Comment 13 Scott Dodson 2018-05-09 19:32:38 UTC
Wenkai,

We're concerned that some other variable may be affecting the behavior here, the variable inheritance here is quite complex. Can you please attach a complete inventory and ideally logs from each permutation where you've been able to reproduce this? When we've tried to reproduce this we can't do so with only the information provided thus far.

Thanks,
Scott

Comment 20 Wenkai Shi 2018-05-17 09:02:54 UTC
It's block Azure testing.

Comment 21 Russell Teague 2018-05-17 11:50:51 UTC
I've been looking into this bug but have not yet found the issue.  I'm still working on reproducing on GCE as I don't have access to Azure.  In looking through the Azure logs attached, I found that at "TASK [openshift_cloud_provider : Set cloud provider facts]" the openshift.common.public_hostname was set correctly as defined in inventory.  However, at "TASK [openshift_master_facts : Set master facts]" the openshift.common.public_hostname fact now only had the hostname portion and not the domain.  A play between these tasks is causing the facts to be reset.  In the inventory I noticed that the same host was defined for the [nfs] group but did not have the same hostvars defined.  The NFS playbook run between the two tasks above so it could possibly be related.  As stated above, this works fine on AWS.  I've been digging further into unique code related to GCE/Azure in attempts to find differences which would cause the issue.

Comment 22 Scott Dodson 2018-05-17 13:46:11 UTC
https://github.com/openshift/openshift-ansible/pull/8394 may have fixed this can we retest with that change in the next build? Moving to MODIFIED so this goes ON_QA with the next build

Comment 23 Russell Teague 2018-05-21 18:49:19 UTC
Possible fix in openshift-ansible-3.10.0-0.48.0 and later.

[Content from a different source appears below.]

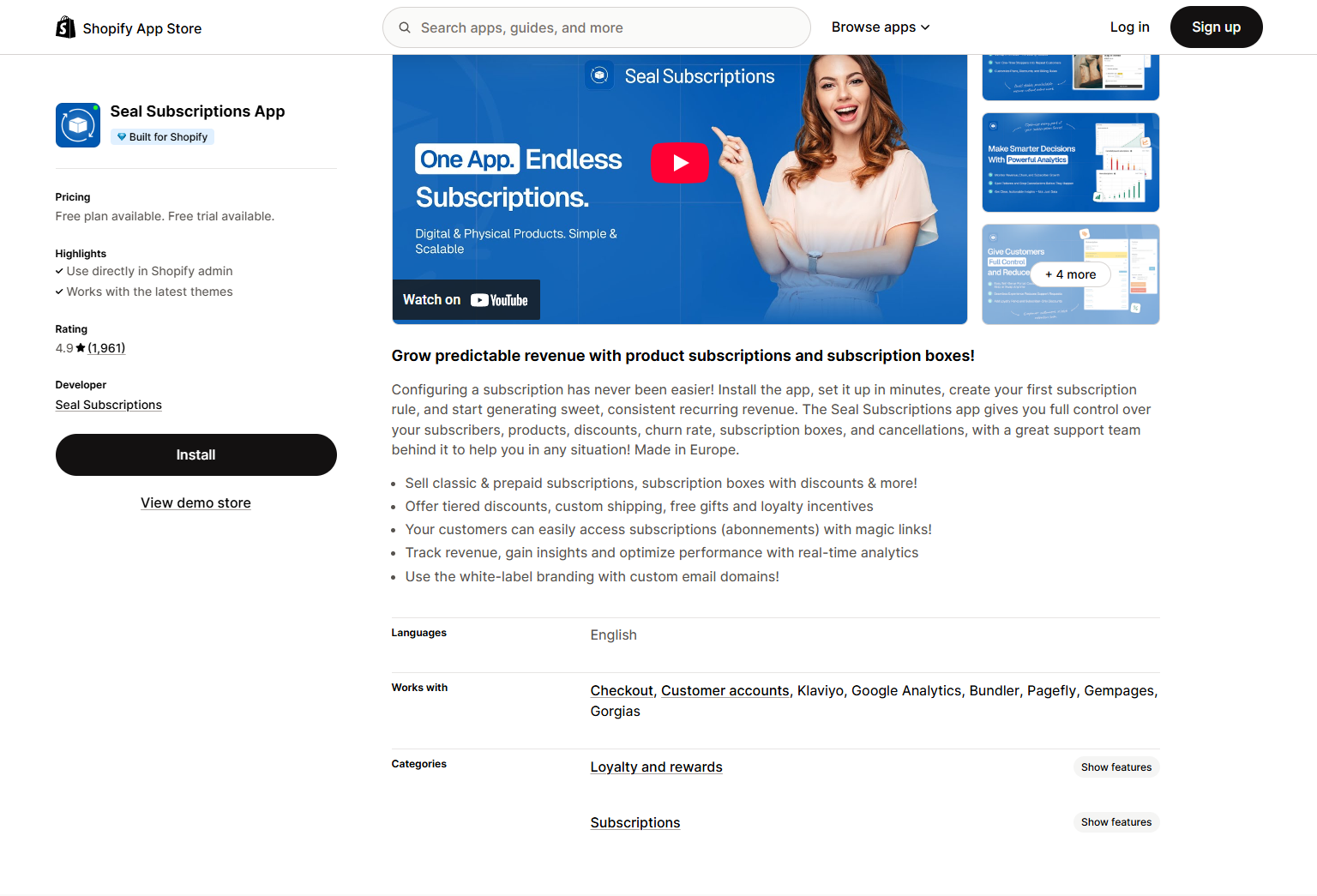This screenshot has height=896, width=1317.
Task: Click the + 4 more screenshots thumbnail
Action: [x=1070, y=274]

Comment 24 Russell Teague 2018-05-21 18:51:33 UTC
*** Bug 1578539 has been marked as a duplicate of this bug. ***

Comment 25 Wenkai Shi 2018-05-22 06:13:21 UTC
Verified with version openshift-ansible-3.10.0-0.50.0.git.0.bd68ade.el7, the masterPublicURL can be overwrite by setting openshift_public_hostname.

Comment 28 errata-xmlrpc 2018-07-30 19:14:34 UTC
Since the problem described in this bug report should be
resolved in a recent advisory, it has been closed with a
resolution of ERRATA.

For information on the advisory, and where to find the updated
files, follow the link below.

If the solution does not work for you, open a new bug report.

https://access.redhat.com/errata/RHBA-2018:1816